L’Aduna­ta dei Refrat­tari a repro­duit, dans son numéro du 29 jan­vi­er 1949, les déc­la­ra­tions d’un jeune anar­chiste roumain faites à Umani­ta nova. Cette « voix » de Roumanie est la seule que j’aie enten­due depuis de longues années. Le jeune homme, qui s’est échap­pé de la tyran­nie bolchevique, con­naît main­tenant un peu de lib­erté dans… un camp de con­cen­tra­tion ital­ien. Il nous dit dif­férentes choses sur la sit­u­a­tion en Roumanie, mais trop peu sur l’activité des lib­er­taires de ce pays. Je vais essay­er moi-même de le faire, de mémoire, car j’ai aban­don­né là-bas ma bib­lio­thèque et mes archives.
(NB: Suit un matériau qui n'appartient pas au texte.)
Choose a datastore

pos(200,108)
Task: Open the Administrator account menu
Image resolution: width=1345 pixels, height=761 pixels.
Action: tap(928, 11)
Les idées anar­chistes ont cir­culé en Roumanie durant la sec­onde moitié du xixe siè­cle grâce aux réfugiés russ­es et bul­gares qui y avaient trou­vé asile et qui sont par­tis ensuite vers l’Occident. Des adeptes de Bak­ou­nine ont passé la fron­tière roumaine, de même que d’autres révo­lu­tion­naires russ­es per­sé­cutés par le tzarisme. Un de ces derniers est devenu le prin­ci­pal théoricien du social­isme roumain sous le nom de C. Dobro­geanu-Gherea. Mais les par­ti­sans de Bak­ou­nine ou de Kropotkine n’ont pas lais­sé de traces pro­fondes. Ce sont plutôt les réfugiés bul­gares par­mi lesquels on compte le grand poète révo­lu­tion­naire Chris­to Bot­ter (vers 1870–80) – qui ont con­tin­ué à Bucarest, à Brans et autres villes danu­bi­ennes leur action pour la libéra­tion de la Bul­gar­ie de la servi­tude turque. On recon­naît les traces de l’hospitalité que ces pro­scrits ont trou­vée en Roumanie car leur influ­ence dans ce pays fut celle de l’exemple : indi­recte ou indi­vidu­elle. De même que celle des Ital­iens, touchés par les idées d’Enrico Malat­es­ta, qui venaient tra­vailler comme maçons ou comme mar­bri­ers. Mais c’est par­mi les intel­lectuels qu’il faut chercher des lecteurs plus com­préhen­sifs des écrits anar­chistes et surtout par­mi les étudiants.

Pour indi­quer une action, même spo­radique, dans le sens qui nous intéresse ici, il faut remon­ter plus loin, jusque par­mi les jeunes révo­lu­tion­naires roumains de 1848 qui, après leur retour de Paris, ont essayé de chang­er quelque chose à la struc­ture sociale du pays. Un seul par­mi eux, Dia­mant, a réus­si à appli­quer les idées de Fouri­er en réal­isant sur le domaine d’un boyard une com­mune agri­cole con­nue sous le nom de Pha­lanstère de Scaïeni. Ce fut un suc­cès, mais de brève durée. L’exemple étant trop con­tagieux, la com­mune libre fut détru­ite par les lat­i­fun­di­aires alertés.